Rafał Trzaskowski na prezydenta. Hanna Gronkiewicz-Waltz: Oddawanie Warszawy to błąd
Platforma Obywatelska zmieni kandydata w wyborach prezydenckich. Nieoficjalnie mówi się, że Małgorzatę Kidawę-Błońską ma zastąpić Rafał Trzaskowski. Interia poprosiła o komentarz jego polityczną patronkę: – Oddawanie Warszawy to błąd. Jedyną osobą, która jest w stanie zawalczyć o prezydenturę bez szkody dla partii, jest Donald Tusk – mówi nam Hanna Gronkiewicz-Waltz.
O zmianie kandydata Koalicji Obywatelskiej jako pierwszy poinformował RMF FM. Z ustaleń rozgłośni wynika, że Małgorzatę Kidawę-Błońską zastąpić ma Rafał Trzaskowski, włodarz stolicy. Formalna decyzja ma zapaść w piątek podczas posiedzenia zarządu partii. Według naszych informacji wszystko może się jednak wydarzyć o wiele szybciej.
Według Hanny Gronkiewicz-Waltz, byłej wiceszefowej PO i wieloletniej prezydent stolicy, start Rafała Trzaskowskiego będzie szkodliwy dla partii. Ale wcale nie dlatego, że włodarz Warszawy to zły kandydat.

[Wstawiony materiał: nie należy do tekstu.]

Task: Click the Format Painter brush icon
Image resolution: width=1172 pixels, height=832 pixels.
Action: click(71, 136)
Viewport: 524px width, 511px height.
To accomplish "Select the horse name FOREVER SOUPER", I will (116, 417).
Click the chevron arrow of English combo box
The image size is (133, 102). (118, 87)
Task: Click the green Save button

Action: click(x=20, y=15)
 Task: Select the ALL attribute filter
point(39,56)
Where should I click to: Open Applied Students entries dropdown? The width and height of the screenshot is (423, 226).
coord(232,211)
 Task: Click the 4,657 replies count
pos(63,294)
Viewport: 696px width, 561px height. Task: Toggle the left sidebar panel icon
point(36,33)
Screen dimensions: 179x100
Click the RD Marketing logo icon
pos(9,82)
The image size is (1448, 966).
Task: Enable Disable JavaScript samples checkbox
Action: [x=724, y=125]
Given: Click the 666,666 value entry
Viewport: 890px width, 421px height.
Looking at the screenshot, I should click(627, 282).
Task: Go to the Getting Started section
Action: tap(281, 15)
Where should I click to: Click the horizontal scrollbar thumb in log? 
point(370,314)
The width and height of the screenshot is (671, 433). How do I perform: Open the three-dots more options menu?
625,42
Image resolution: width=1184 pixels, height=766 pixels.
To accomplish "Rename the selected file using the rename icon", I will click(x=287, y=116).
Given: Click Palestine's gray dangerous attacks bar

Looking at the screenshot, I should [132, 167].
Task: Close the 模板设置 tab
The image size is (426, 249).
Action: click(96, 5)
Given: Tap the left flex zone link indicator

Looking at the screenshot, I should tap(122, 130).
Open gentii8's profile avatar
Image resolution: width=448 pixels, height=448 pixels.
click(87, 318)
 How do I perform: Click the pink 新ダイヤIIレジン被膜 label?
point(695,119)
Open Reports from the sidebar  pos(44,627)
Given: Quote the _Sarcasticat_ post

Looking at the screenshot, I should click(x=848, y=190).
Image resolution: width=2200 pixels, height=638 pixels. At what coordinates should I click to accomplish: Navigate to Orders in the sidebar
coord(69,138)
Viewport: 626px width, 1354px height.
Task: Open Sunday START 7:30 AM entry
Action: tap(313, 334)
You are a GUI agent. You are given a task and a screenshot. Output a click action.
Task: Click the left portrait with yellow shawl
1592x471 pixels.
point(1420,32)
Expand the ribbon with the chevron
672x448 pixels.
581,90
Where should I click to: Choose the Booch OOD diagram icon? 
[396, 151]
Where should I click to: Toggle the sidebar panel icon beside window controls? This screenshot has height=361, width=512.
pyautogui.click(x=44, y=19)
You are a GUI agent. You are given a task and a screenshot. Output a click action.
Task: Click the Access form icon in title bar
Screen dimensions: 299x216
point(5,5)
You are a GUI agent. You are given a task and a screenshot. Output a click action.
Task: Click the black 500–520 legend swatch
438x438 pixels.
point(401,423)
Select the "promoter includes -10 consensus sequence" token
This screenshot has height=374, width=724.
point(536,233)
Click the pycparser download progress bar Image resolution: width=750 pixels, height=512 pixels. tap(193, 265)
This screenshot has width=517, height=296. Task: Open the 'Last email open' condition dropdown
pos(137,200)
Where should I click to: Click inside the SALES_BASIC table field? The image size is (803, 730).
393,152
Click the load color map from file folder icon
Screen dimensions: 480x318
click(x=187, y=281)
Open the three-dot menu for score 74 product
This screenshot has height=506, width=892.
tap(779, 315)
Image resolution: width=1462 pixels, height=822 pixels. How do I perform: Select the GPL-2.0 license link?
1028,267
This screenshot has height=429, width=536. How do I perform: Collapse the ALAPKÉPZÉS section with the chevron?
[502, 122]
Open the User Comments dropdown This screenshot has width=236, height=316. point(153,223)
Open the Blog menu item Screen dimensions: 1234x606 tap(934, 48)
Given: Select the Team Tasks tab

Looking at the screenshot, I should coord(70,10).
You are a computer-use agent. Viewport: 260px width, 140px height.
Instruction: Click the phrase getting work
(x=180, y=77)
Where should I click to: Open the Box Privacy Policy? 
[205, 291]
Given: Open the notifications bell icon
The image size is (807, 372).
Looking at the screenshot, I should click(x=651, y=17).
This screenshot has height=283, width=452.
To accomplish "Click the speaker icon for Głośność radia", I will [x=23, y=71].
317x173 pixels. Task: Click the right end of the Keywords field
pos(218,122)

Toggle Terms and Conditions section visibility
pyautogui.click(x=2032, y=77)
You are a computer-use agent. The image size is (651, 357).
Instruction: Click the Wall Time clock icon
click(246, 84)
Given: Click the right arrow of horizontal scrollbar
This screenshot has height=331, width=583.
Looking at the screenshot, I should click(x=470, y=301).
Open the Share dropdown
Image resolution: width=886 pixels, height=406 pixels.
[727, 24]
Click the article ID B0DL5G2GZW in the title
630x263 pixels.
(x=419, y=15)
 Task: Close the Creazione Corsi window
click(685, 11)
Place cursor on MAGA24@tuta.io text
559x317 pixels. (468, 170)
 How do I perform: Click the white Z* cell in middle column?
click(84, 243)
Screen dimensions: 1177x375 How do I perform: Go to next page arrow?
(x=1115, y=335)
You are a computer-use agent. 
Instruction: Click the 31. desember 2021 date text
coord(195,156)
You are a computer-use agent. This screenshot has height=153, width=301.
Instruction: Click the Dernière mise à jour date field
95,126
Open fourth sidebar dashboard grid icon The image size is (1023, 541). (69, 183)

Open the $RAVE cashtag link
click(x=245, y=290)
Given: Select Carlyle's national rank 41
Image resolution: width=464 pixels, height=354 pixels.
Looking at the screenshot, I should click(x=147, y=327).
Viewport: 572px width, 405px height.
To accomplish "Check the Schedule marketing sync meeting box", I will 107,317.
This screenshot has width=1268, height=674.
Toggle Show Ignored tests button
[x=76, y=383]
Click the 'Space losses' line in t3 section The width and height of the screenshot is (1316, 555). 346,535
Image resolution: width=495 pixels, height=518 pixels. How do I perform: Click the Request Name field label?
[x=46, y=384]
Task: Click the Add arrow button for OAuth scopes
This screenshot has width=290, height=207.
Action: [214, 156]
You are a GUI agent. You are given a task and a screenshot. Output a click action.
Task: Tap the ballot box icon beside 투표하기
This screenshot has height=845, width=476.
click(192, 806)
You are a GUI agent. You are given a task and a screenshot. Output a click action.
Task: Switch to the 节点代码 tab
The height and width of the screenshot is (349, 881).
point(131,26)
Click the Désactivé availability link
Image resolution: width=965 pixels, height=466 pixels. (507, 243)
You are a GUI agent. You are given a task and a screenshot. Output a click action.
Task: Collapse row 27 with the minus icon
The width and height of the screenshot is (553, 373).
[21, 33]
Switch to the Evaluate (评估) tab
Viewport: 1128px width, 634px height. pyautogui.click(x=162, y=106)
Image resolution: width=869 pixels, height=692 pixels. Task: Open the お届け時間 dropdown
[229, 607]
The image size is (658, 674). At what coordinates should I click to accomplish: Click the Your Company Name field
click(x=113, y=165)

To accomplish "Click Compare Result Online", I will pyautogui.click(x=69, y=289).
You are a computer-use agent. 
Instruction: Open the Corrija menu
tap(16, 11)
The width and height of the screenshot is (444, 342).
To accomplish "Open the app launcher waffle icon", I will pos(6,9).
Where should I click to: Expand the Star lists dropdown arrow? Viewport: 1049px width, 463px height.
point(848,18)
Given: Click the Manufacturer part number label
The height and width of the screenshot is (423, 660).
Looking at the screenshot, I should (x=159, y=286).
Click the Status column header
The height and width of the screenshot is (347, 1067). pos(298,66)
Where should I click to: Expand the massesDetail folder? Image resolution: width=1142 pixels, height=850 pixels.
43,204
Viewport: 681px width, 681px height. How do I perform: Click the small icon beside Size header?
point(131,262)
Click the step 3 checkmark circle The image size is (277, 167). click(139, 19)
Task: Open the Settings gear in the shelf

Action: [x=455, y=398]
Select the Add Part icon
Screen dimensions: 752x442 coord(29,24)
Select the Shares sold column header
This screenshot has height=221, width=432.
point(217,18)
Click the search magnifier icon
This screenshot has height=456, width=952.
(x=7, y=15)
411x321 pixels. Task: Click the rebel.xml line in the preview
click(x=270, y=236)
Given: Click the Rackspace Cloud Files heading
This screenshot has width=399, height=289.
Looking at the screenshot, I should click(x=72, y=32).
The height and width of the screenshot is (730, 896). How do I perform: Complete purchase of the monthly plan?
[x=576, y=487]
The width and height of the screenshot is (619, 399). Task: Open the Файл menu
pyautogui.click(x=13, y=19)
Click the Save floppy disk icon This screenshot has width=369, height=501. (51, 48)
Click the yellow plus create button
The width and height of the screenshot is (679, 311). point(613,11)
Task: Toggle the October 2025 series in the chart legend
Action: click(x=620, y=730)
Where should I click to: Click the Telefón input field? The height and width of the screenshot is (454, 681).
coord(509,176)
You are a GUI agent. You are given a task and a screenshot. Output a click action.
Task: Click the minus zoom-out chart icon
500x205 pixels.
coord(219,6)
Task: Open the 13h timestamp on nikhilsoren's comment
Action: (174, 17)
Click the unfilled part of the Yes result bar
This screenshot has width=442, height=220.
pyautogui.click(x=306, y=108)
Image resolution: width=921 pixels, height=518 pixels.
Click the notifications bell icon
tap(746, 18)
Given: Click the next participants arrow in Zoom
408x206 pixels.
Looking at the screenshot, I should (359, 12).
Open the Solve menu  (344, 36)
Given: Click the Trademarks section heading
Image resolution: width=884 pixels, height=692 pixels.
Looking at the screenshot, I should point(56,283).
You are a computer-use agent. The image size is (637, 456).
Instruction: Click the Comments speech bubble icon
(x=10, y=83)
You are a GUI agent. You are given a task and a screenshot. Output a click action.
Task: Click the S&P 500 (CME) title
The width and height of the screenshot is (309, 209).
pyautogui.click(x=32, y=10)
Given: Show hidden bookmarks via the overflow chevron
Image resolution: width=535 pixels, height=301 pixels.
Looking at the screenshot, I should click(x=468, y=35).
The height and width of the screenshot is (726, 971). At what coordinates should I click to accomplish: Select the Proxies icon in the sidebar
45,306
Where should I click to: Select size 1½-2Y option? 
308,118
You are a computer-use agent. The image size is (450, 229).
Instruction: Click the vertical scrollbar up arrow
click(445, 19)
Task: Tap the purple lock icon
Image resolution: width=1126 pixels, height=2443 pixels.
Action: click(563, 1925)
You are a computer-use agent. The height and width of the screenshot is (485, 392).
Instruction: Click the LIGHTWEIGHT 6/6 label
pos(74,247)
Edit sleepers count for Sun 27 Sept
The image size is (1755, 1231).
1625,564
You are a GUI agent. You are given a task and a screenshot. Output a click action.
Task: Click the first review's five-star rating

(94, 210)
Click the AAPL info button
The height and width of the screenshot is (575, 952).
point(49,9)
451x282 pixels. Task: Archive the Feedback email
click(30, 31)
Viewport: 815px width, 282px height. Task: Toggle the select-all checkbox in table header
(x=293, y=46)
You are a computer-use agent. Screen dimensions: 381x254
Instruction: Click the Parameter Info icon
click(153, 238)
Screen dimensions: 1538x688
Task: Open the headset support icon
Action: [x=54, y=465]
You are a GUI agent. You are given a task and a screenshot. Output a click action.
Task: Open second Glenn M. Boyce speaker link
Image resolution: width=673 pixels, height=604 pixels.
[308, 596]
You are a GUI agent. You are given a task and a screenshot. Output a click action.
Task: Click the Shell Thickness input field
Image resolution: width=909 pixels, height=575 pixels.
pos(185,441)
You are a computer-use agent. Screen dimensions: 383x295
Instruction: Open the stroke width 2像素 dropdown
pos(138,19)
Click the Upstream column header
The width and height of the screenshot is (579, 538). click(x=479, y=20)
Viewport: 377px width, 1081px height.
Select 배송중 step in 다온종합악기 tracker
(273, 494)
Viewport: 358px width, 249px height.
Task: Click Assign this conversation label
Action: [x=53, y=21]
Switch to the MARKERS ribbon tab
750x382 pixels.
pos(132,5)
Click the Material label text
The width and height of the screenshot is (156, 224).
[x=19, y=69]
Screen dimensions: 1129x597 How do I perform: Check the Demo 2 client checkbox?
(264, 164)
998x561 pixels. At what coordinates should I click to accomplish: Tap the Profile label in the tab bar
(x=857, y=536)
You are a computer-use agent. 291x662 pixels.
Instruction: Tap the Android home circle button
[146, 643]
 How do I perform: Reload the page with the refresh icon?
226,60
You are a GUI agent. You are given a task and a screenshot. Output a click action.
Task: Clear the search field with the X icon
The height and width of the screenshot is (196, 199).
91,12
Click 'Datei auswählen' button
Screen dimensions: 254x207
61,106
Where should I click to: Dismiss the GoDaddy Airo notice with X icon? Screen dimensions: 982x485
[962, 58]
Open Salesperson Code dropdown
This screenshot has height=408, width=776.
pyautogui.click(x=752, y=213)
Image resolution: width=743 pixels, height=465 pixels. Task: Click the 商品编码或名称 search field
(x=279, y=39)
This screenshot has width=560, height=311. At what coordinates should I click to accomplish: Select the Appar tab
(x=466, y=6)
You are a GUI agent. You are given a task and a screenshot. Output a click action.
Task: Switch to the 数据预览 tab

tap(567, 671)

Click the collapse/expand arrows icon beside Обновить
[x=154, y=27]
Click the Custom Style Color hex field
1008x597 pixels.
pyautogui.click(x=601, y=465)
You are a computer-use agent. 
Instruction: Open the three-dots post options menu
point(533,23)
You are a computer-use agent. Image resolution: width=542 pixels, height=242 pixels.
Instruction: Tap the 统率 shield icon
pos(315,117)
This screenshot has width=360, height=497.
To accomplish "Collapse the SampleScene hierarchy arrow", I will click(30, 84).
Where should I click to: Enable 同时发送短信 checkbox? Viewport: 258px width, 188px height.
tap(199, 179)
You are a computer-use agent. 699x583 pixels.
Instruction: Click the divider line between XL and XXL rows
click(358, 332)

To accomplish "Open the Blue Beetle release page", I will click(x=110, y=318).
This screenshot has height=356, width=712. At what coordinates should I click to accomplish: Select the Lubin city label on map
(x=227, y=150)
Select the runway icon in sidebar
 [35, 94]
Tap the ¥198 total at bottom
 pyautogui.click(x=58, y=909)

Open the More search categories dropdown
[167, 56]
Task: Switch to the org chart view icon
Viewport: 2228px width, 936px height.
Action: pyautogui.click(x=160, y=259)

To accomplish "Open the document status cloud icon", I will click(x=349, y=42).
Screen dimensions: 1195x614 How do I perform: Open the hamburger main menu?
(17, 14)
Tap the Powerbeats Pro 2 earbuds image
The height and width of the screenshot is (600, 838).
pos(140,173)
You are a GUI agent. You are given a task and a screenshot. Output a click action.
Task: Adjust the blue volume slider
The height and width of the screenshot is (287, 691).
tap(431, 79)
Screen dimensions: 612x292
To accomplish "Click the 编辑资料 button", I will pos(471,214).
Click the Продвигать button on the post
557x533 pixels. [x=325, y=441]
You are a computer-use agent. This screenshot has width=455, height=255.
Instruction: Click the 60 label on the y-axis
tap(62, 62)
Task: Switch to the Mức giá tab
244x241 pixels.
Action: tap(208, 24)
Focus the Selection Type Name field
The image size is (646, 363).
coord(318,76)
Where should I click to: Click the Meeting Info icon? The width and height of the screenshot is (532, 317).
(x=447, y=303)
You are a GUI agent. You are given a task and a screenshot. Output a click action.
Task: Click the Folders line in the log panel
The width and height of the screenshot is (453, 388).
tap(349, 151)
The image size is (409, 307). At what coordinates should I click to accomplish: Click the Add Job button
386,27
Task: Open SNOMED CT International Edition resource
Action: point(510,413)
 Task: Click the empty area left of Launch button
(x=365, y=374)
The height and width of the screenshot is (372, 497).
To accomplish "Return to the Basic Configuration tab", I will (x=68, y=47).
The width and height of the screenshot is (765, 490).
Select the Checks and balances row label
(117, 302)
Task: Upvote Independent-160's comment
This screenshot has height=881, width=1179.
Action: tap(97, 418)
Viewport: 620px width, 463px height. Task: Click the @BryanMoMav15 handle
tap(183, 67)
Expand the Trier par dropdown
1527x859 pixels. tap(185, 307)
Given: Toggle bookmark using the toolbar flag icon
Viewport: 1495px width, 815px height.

- Jeśli Rafał Trzaskowski zrezygnuje z prezydentury w stolicy, szkoda Warszawy. Oddawanie tego miasta to błąd. Z prezydentem, który urzęduje do 6 sierpnia, mogą zmienić ustawę w taki sposób, że komisarz będzie rządził w Warszawie nawet przez rok - mówi nam Gronkiewicz-Waltz. - Jestem temu przeciwna, nie ma kandydata (PO - red.) na prezydenta tego miasta. Jeśli wygra ktoś z PiS, to nawet jeśli będą mieli pieniądze, nie będą potrafili ich widać. Warszawy nie wolno oddać - przestrzega.